La Permaculture, une autre manière d’être humains sur cette Terre
Marine Simon
* Fleur de la Permaculture illustrée par Jérémy Van Houtte
Dans les années 60, Bill Mollison, tasmanien, scientifique chargé du recensement des animaux sauvages, vit simplement au milieu de la Nature. Il cultive, pêche et chasse pour les besoins réduits de sa famille. Constatant la dégradation de plus en plus rapide de la Nature tout autour de lui, il se met à en rechercher les causes et conclut que ce sont nos modes de production et de consommation polluants, extractifs, avides, … qui en sont l’origine.
Très affecté par cette situation, il décide non pas de suivre la voix de sa colère mais de rechercher une alternative « positivante », un autre regard sur notre existence de terriens. Il s’inspire pour cela du modèle millénaire du Vivant et de son immense intelligence par le biais, entre autres, de l’observation de l’écosystème de la forêt qui se débrouille très bien tout seul pour se pérenniser. Il enrichit ses recherches des sagesses ancestrales des Peuples Racines qui, de par le monde, ont gardé la connaissance des principes du Vivant et en ont déduit leurs principes de vie.
C’est ainsi que naît la Permaculture qui est, au départ, « une méthode pour concevoir des paysages élaborés en toute conscience qui imitent les schémas et les relations observés dans la nature et fournissent nourriture, fibres et énergie pour subvenir aux besoins locaux. »

★ ★ ★ ★ ★

_Tâches à réaliser_:
**A.** Répondez à ces questions sur le texte consacré à la permaculture :
(i) Quelle fonction Bill Mollison occupait-il dans les années 60 ?
(ii) Quel écosystème observe-t-il pour s'inspirer du Vivant ?
(iii) Que fournissent les paysages d'après la définition initiale de la Permaculture ?
**B.** Reproduisez le passage du texte sur la permaculture situé entre « La Permaculture, une » et « en sont l’origine. », ces deux extrémités comprises.

_Lignes fournies_:
★ ★ ★ ★ ★

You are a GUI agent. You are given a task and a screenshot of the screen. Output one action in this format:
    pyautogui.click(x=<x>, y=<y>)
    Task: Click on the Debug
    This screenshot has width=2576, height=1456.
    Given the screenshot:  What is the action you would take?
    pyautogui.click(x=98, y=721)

★ ★ ★ ★ ★

_Les réponses_:
**A.**
(i) Scientifique chargé du recensement des animaux sauvages.
(ii) L'écosystème de la forêt.
(iii) Nourriture, fibres et énergie, pour subvenir aux besoins locaux.

**B.**
La Permaculture, une autre manière d’être humains sur cette Terre
Marine Simon
* Fleur de la Permaculture illustrée par Jérémy Van Houtte
Dans les années 60, Bill Mollison, tasmanien, scientifique chargé du recensement des animaux sauvages, vit simplement au milieu de la Nature. Il cultive, pêche et chasse pour les besoins réduits de sa famille. Constatant la dégradation de plus en plus rapide de la Nature tout autour de lui, il se met à en rechercher les causes et conclut que ce sont nos modes de production et de consommation polluants, extractifs, avides, … qui en sont l’origine.